Recomendations for a 15000 Cyrus Mailboxes

Thu May 10 10:16:07 EDT 2007

On Thu, May 10, 2007 at 08:30:11AM -0400, Nik Conwell wrote:
> 
> On Apr 11, 2007, at 8:37 PM, Bron Gondwana wrote:
> 
> >As for complexity?  It's on the cusp.  We've certainly had many more
> >users on a single instance before, but we prefer to keep under 10k  
> >users
> >per Cyrus instance these days for quicker recoverability.  It really
> 
> Hi - just a clarification question - when you say 10k users per 
> Cyrus  instance and you mentioned in an earlier message each machine 
> hosts  "multiple (in the teens) of this size stores," does this 
> include the  replicas?  So for example, one of your xSeries boxes 
> might host 16  instances, 8 master, 8 replica, so the box would 
> master about 80k  users and provide replica backups for another 80K 
> users?

Yes, your assumption is correct.  We have both masters and replicas,
though nothing like that organised!  Each machine has replicas spread
over as many different machines as possible (though for historical
reasons there are a couple of pairings that are a bit busy - I'm working
on splitting those up as we get new machines)

... that way we can fail all the masters off one machine without 
causing too much load on any one other machine, though it does mean
we can only have one or two machines down at any one time, rather than
up to half of them.

We actually lost a controller chip in a RAID unit recently and our "hot
spare" turned out to be broken as well, so we had a choice of leave
replication down or expand into the spare slots we had sitting around.
We wound up expanding.  I have a script called sync_all_users which runs
in tandem with monitorsync.  Monitorsync runs from cron every 10 minutes
and checks that sync_client processes are running correctly for each
master slot on a machine.  It will also run sync_client for any leftover
files after a failure, email us about what's happening, restart the
rolling replication, etc.  It's very nice.  It has locking which
integrates with our failover script (which runs replication for any
remaining log files after taking cyrus down) and etc.

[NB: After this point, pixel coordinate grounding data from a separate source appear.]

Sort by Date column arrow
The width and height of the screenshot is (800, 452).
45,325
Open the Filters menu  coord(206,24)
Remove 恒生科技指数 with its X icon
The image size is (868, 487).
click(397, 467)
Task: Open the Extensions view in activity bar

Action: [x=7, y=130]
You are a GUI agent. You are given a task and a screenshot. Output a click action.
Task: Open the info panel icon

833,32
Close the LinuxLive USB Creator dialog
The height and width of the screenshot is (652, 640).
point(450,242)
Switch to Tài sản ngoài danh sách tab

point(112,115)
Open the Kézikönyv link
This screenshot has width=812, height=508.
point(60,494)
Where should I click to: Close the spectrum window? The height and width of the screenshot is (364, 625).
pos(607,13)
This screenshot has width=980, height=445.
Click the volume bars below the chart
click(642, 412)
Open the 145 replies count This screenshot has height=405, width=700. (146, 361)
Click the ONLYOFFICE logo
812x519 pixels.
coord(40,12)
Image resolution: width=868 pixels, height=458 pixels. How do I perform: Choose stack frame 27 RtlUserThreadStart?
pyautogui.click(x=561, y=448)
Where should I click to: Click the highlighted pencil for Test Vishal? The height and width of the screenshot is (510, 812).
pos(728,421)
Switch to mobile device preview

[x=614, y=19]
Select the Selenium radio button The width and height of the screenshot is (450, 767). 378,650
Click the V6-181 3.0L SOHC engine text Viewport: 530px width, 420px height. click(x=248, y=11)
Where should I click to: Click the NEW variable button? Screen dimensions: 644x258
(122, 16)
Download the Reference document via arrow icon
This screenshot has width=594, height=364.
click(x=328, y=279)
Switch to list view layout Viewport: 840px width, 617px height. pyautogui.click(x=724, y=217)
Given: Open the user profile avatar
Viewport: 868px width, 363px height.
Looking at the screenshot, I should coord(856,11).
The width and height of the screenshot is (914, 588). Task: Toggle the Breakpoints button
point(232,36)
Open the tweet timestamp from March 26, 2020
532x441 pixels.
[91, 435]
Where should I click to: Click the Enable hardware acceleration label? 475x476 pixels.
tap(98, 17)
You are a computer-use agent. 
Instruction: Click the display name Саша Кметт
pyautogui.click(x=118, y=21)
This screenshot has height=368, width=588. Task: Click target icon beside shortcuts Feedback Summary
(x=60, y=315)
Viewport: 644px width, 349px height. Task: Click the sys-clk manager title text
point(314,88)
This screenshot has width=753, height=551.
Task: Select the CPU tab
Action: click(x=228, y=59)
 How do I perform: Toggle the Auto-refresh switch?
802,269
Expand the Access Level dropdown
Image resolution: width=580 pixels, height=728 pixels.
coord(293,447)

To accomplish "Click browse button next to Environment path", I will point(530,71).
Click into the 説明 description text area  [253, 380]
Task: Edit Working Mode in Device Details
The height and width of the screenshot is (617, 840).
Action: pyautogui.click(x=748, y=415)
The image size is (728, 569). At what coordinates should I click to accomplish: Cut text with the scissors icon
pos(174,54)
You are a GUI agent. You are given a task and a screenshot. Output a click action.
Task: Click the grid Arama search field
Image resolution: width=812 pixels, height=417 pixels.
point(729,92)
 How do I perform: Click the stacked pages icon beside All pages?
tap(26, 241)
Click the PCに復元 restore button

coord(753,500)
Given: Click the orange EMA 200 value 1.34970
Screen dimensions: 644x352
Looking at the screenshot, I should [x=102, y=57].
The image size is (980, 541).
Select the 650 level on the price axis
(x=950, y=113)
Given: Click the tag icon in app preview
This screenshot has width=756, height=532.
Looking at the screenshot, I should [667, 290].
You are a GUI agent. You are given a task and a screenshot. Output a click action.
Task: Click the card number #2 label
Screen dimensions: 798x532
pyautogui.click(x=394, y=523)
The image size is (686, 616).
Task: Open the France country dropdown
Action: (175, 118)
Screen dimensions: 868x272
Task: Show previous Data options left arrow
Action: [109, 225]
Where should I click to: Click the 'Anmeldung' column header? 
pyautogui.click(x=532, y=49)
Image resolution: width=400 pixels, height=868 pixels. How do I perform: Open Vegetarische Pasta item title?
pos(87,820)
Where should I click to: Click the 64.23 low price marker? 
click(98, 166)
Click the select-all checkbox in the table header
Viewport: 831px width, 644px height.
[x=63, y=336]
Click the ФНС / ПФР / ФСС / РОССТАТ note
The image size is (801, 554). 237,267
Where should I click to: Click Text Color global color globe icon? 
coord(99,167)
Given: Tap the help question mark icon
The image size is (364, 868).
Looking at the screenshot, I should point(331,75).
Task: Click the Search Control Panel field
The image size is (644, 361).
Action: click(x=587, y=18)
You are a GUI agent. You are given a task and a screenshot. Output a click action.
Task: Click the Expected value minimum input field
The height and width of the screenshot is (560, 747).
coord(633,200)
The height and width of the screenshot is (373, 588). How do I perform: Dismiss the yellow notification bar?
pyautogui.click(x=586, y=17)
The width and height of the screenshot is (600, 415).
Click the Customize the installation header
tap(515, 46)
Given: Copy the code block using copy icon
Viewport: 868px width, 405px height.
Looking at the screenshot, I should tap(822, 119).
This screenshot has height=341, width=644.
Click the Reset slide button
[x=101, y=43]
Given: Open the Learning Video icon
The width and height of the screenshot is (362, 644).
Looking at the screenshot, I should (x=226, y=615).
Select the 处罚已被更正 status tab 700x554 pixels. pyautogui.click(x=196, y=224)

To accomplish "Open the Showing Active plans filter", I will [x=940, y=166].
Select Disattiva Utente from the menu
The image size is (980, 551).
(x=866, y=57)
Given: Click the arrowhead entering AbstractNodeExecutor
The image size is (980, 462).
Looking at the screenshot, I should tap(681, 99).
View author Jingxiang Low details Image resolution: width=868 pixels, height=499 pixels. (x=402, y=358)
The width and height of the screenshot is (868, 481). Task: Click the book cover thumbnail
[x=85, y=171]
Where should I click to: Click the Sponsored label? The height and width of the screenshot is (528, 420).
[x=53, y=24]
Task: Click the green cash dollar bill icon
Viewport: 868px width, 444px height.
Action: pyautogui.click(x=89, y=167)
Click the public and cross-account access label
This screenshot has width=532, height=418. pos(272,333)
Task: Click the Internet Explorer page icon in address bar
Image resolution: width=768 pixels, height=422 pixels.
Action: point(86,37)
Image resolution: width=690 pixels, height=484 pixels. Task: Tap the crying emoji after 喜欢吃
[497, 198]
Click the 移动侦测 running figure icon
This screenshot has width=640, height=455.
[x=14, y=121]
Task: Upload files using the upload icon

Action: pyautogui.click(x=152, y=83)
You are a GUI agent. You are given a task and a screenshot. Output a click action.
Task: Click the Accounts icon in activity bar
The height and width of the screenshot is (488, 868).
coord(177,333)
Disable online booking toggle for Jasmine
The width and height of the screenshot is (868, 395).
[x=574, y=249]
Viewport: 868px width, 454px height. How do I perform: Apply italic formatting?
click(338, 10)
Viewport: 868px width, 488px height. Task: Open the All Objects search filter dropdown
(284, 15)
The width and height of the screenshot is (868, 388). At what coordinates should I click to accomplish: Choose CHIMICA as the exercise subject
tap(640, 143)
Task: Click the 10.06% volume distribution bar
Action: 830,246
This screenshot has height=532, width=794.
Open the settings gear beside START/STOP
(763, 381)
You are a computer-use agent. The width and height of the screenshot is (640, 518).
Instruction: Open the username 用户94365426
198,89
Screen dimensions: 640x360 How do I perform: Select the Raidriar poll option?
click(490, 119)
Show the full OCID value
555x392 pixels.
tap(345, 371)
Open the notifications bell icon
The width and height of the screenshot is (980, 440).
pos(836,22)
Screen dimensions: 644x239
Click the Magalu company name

So sync_all_users runs a sync_client -u on every user who is in our
database as "should be active on this machine", cleans out any logs
which were written before it started and then starts rolling replication
on all logs that were written since it started (you could do more clever
stuff with alphabetical time stamping, but it's a bit of a pointless
optimisation, it tends to catch up quickly when there's not much changed
anyway).

So it took maybe a day to be fully back up to date, which still isn't
ideal, but it was a day of no downtime, just replica unsafety.

Bron.